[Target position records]
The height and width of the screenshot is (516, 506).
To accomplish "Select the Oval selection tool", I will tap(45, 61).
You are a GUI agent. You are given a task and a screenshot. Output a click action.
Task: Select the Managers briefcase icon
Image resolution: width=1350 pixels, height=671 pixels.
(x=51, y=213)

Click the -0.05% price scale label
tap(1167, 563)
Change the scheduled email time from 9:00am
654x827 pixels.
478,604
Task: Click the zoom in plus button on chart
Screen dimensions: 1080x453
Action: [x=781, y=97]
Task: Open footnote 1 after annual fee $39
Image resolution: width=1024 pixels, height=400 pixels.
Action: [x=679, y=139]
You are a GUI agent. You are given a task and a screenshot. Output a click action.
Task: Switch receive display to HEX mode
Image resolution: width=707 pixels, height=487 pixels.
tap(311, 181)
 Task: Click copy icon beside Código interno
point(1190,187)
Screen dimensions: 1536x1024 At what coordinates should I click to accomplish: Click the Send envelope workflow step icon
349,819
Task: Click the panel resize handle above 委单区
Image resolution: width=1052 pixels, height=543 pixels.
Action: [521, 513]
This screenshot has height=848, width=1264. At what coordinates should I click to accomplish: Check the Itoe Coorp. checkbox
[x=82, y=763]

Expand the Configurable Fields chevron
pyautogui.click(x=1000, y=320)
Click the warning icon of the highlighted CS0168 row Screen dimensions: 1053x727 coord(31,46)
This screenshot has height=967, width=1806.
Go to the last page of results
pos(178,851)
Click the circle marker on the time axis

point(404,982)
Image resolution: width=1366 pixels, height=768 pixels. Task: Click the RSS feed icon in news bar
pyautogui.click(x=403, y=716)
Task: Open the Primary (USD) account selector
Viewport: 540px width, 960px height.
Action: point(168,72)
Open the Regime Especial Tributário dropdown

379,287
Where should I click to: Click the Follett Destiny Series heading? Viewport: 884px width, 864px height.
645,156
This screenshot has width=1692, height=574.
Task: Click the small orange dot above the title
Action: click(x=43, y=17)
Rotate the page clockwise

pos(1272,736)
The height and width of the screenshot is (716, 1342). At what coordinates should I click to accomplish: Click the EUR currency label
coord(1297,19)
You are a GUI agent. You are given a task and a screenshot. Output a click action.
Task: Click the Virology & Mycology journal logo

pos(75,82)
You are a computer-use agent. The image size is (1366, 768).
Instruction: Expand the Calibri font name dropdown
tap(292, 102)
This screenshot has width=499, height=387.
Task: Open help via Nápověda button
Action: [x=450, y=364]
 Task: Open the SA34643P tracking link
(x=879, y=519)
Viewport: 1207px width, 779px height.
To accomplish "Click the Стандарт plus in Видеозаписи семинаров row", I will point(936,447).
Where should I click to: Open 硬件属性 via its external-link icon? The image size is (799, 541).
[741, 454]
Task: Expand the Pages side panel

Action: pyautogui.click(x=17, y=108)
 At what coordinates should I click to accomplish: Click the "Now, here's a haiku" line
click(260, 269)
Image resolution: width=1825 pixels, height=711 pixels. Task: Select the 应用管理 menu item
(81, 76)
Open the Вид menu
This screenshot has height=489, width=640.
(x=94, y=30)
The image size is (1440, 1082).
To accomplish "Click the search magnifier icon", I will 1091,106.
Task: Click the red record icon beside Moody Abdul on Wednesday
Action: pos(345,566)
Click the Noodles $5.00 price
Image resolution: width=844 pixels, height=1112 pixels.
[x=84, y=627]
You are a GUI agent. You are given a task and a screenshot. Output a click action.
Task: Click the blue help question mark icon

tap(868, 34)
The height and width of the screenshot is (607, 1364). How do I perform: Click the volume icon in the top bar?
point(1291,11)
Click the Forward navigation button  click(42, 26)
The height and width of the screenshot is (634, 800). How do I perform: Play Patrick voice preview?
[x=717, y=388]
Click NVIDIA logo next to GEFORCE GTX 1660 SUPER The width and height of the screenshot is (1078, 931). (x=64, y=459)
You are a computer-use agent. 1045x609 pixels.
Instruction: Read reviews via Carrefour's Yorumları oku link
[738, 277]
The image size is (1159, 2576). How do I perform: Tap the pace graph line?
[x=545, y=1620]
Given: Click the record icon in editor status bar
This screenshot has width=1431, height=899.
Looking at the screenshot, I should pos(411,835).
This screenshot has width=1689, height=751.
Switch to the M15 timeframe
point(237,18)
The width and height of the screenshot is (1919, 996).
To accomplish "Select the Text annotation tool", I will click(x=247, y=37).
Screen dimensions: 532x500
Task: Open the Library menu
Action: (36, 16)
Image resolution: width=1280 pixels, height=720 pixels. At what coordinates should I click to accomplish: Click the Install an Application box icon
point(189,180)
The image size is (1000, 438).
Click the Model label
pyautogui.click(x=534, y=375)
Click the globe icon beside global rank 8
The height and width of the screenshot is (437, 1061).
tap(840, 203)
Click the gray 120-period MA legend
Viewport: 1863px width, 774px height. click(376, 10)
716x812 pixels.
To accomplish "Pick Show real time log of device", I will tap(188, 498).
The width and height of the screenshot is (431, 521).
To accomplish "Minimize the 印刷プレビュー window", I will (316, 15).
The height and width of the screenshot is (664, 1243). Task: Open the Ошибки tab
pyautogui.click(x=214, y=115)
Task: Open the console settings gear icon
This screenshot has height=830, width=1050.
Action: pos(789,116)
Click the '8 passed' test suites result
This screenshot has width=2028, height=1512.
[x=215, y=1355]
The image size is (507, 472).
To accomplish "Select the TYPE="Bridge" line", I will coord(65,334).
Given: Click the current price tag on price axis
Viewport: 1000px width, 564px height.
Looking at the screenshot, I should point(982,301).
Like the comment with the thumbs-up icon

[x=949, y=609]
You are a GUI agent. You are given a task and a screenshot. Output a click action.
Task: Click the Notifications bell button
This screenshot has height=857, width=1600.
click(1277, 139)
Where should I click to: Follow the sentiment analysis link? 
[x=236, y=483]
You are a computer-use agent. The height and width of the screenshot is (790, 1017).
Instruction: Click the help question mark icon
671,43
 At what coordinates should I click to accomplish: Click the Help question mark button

→ **Given task**: From the lines above, keep only those that contain the word "resolution", matching its case exactly, and copy each one.

→ **Solution below**:
Image resolution: width=1350 pixels, height=671 pixels.
Image resolution: width=1024 pixels, height=400 pixels.
Image resolution: width=707 pixels, height=487 pixels.
Image resolution: width=1052 pixels, height=543 pixels.
Image resolution: width=1366 pixels, height=768 pixels. Task: Click the RSS feed icon in news bar
Image resolution: width=1825 pixels, height=711 pixels. Task: Select the 应用管理 menu item
Image resolution: width=844 pixels, height=1112 pixels.
Image resolution: width=1280 pixels, height=720 pixels. At what coordinates should I click to accomplish: Click the Install an Application box icon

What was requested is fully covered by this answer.